Di Pietro Fuda mi sono rimaste alcune lezioni semplici e immense: stare dalla parte dei più deboli; studiare sempre; migliorarsi senza credere di essere arrivati; non dare mai nulla per scontato; lottare senza lamentarsi; non cercare vendetta, ma giustizia.

Ecco la parola decisiva: giustizia.

Non vendetta. Non rivalsa. Non rancore. Giustizia. Perché un uomo assolto dopo essere stato accusato di un reato così grave non ha bisogno di applausi finti. Ha bisogno di verità. Ha bisogno che il suo nome venga restituito alla sua storia. Ha bisogno che chi ha parlato troppo, troppo presto e troppo male, trovi almeno il coraggio di abbassare gli occhi.
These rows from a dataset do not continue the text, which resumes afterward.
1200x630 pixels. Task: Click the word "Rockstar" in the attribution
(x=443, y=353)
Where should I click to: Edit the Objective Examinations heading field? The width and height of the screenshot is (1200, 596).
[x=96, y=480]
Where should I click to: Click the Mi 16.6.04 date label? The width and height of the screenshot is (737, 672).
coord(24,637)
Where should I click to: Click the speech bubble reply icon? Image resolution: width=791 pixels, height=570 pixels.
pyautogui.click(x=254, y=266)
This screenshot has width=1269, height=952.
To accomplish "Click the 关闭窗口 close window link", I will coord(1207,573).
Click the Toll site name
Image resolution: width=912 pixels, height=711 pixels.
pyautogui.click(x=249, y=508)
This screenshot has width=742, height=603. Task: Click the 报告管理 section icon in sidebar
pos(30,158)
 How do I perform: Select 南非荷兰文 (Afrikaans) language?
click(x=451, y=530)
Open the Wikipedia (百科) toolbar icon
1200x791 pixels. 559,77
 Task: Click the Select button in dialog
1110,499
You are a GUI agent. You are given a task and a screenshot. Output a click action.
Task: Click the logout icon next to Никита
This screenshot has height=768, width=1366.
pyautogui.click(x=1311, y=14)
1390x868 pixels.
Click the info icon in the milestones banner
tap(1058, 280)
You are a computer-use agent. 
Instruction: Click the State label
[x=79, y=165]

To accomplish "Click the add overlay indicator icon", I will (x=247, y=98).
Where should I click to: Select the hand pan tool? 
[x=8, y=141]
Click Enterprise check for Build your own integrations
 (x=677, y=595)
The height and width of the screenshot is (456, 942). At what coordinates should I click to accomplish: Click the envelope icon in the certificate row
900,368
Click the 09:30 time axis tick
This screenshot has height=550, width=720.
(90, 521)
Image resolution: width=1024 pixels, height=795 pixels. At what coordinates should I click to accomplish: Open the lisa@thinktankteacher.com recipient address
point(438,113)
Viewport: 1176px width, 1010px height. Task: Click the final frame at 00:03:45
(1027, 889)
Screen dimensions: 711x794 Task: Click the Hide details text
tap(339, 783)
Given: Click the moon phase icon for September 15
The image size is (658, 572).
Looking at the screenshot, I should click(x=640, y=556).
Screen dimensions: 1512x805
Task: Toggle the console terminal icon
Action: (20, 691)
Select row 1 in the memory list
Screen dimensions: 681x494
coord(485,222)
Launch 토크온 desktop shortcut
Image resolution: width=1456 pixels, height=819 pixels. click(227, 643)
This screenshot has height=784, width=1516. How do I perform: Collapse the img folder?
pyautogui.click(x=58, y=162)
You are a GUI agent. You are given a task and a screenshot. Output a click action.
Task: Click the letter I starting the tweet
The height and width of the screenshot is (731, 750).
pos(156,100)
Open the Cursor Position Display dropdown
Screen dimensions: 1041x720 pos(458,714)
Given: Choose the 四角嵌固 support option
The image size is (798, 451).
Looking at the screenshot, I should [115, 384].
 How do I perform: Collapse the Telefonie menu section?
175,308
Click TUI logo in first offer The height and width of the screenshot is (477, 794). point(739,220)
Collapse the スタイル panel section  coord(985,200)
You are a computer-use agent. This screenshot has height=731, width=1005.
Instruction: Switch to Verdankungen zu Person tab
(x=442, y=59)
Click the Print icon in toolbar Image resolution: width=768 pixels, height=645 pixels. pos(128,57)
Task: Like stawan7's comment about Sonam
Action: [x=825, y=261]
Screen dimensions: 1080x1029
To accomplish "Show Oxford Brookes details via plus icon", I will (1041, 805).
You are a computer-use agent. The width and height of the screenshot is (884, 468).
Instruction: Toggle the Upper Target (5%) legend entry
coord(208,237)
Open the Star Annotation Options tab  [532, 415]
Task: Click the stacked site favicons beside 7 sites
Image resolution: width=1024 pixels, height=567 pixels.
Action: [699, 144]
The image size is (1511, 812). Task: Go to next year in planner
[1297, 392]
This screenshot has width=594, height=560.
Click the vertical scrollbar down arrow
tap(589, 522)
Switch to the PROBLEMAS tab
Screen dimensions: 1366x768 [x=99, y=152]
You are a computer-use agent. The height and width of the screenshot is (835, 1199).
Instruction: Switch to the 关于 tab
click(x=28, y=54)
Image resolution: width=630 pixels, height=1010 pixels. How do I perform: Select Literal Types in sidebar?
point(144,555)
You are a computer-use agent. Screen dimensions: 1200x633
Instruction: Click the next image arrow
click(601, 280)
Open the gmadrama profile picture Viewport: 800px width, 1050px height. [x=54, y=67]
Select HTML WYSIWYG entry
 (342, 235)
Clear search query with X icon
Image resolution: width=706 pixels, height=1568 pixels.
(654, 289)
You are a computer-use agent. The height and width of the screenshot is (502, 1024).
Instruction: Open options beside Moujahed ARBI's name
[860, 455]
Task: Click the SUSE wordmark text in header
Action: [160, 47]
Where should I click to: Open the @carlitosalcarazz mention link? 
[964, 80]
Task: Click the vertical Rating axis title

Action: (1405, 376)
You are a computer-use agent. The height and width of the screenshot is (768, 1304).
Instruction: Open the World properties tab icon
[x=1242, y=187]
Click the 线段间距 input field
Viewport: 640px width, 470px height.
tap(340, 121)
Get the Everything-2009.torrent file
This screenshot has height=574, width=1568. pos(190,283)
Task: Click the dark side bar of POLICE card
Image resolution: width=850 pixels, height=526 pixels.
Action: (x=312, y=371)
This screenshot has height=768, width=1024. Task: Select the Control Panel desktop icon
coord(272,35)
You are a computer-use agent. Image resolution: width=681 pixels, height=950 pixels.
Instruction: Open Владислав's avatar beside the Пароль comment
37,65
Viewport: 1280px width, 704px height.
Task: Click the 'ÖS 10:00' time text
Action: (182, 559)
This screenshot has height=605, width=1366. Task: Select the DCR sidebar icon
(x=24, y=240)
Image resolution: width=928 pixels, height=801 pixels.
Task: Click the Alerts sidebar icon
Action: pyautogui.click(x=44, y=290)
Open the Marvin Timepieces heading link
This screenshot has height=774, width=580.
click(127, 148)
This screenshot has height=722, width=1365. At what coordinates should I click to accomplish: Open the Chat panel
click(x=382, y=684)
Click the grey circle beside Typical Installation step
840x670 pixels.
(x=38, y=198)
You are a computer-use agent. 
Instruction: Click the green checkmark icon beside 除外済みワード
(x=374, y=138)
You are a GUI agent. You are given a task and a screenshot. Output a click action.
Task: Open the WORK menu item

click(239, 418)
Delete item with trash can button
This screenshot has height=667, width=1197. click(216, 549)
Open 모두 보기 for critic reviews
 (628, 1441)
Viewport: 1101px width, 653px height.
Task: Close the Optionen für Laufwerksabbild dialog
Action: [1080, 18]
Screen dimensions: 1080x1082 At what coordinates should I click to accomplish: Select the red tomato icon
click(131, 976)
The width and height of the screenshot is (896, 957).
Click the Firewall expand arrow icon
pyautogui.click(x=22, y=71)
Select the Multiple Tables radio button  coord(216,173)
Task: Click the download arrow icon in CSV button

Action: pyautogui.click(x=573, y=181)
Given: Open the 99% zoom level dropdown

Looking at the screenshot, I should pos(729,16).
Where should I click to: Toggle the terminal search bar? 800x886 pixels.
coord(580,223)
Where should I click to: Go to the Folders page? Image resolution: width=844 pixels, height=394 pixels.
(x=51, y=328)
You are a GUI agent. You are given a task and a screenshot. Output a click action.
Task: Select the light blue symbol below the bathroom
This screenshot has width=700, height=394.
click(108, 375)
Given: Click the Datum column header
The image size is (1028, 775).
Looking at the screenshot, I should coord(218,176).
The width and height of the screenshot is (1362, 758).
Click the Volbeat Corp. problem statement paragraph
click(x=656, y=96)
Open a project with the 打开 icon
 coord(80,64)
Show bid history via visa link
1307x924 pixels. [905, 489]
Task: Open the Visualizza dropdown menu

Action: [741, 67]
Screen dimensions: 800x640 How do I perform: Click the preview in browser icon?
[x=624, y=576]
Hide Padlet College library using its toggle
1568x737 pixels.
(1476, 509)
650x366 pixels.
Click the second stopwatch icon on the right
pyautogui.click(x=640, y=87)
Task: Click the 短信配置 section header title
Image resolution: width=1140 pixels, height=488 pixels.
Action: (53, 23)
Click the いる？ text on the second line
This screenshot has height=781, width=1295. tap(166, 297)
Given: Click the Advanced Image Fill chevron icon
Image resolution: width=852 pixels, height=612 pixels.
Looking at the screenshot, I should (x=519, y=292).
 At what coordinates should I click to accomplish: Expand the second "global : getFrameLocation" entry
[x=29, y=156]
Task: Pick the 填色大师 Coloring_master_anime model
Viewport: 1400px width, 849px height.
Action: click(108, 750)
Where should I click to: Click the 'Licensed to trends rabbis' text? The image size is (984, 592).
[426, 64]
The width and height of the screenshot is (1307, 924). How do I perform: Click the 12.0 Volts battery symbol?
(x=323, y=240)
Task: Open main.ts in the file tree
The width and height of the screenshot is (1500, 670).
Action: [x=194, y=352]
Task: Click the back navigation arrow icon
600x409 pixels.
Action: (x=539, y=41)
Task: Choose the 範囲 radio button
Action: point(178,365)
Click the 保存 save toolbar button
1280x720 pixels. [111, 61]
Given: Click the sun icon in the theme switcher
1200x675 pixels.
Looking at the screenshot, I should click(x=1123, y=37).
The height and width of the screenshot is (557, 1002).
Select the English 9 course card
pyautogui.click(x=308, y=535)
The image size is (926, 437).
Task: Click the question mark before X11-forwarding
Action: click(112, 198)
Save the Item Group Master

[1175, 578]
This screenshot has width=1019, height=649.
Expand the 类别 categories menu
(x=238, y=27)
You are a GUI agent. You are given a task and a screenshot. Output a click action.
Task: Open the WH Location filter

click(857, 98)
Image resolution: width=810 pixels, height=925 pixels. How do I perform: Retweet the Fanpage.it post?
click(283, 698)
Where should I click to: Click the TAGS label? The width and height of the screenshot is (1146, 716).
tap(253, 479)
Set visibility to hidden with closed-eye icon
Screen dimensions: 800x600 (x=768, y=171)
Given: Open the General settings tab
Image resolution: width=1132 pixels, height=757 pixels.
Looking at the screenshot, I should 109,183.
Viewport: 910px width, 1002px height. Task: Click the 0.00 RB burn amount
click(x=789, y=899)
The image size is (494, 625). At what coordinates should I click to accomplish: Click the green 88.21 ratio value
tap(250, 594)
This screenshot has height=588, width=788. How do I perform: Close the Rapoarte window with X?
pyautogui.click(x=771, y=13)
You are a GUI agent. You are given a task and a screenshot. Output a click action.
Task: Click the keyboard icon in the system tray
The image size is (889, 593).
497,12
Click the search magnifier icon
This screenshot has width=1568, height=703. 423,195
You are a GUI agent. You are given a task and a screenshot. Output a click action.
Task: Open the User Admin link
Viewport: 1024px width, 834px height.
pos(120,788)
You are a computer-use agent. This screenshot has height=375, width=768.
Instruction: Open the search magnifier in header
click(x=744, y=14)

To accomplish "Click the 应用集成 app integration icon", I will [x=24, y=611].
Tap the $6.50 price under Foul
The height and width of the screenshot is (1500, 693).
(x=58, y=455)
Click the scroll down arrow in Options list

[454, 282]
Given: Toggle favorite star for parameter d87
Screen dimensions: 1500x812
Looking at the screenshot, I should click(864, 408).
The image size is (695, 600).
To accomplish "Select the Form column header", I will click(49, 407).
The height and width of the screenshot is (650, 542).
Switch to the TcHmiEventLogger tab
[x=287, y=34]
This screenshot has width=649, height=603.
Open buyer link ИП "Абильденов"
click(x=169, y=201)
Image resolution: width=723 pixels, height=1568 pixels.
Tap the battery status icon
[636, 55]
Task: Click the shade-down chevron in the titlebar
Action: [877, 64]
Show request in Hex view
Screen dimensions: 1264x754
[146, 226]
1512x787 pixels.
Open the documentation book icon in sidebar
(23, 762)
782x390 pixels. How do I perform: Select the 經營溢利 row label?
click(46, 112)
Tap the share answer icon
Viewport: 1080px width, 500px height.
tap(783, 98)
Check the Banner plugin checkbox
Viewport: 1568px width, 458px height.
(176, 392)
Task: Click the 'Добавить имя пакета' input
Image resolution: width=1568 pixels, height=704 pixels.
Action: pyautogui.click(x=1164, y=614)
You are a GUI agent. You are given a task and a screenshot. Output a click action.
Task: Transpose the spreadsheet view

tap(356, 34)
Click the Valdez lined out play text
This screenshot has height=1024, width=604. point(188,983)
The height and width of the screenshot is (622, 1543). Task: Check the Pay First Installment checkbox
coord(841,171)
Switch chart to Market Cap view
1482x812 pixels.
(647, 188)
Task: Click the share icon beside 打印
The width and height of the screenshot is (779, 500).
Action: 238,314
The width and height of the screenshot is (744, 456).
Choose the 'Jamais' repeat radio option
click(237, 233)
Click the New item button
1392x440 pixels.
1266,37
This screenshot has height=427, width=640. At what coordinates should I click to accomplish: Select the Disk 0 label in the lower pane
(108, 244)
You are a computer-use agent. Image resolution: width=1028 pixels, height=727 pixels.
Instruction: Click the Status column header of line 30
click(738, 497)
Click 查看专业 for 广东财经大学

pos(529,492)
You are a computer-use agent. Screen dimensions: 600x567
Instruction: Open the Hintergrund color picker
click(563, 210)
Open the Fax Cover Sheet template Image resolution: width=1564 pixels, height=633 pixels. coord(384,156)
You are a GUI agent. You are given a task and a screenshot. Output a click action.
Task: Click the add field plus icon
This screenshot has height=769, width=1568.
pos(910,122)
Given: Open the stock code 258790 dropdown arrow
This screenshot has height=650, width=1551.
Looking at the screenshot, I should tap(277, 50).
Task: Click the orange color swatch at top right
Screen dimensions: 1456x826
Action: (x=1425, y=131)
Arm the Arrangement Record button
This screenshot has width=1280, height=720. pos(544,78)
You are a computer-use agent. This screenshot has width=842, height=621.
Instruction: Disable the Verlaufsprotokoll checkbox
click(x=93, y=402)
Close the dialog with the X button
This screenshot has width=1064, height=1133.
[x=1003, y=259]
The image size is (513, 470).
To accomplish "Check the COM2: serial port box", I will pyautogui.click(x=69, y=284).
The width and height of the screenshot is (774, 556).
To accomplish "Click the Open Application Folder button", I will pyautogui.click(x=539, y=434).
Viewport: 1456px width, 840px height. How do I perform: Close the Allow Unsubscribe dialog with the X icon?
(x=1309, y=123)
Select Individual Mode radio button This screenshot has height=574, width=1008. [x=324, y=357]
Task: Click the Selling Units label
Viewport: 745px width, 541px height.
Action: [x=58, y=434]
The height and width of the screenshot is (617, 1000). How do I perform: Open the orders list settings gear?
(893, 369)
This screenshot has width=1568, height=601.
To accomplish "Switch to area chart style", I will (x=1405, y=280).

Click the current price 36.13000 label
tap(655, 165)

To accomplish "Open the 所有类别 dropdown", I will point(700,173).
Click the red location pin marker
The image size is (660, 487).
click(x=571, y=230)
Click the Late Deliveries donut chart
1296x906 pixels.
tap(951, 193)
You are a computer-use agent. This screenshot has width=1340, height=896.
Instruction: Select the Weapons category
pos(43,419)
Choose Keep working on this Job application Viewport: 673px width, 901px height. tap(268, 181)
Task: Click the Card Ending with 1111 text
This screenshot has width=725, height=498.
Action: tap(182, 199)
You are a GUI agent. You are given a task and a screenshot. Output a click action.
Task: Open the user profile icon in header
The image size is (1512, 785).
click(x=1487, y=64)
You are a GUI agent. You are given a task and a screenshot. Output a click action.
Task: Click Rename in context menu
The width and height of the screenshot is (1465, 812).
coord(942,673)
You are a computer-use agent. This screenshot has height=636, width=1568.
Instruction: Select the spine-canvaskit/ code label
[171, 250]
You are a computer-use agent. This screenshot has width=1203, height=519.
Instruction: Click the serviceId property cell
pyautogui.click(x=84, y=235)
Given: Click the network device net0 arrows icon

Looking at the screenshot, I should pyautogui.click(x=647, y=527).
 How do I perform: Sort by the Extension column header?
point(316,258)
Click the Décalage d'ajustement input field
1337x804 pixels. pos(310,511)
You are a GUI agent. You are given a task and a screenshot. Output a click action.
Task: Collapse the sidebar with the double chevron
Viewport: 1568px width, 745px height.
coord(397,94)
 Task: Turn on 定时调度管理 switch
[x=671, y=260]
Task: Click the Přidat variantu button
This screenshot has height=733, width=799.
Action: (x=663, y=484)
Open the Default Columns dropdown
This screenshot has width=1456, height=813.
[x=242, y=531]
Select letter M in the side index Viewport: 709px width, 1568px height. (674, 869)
Pietro Fuda esce da questa vicenda non come un uomo qualunque scampato a un processo, ma come un uomo che ha attraversato il fango senza perdere la propria misura. Ed è proprio questa misura, oggi, a dire molto più di tante dichiarazioni.

Perché i politici di razza si riconoscono anche da questo: resistono. Resistono al tempo, alle sconfitte, alle accuse, alle amarezze, alle solitudini. Non perché siano santi, ma perché hanno dentro una fibra antica. Una fibra fatta di cultura, di carattere, di visione, di umanità.

Pietro Fuda, per chi lo ha conosciuto davvero, non è soltanto un nome dentro una sentenza. È un esempio di vita. È un modo di intendere la politica. È la prova che si può attraversare il potere senza ridursi a sua caricatura. È la testimonianza che la politica, quando è fatta con intelligenza e cuore, può ancora essere una forma alta di impegno umano.

Grazie, Pietro. Per ciò che hai insegnato. Per ciò che hai rappresentato. Per ciò che, nonostante tutto, continui a rappresentare.

E adesso sì: aspettiamo che qualcuno chieda scusa.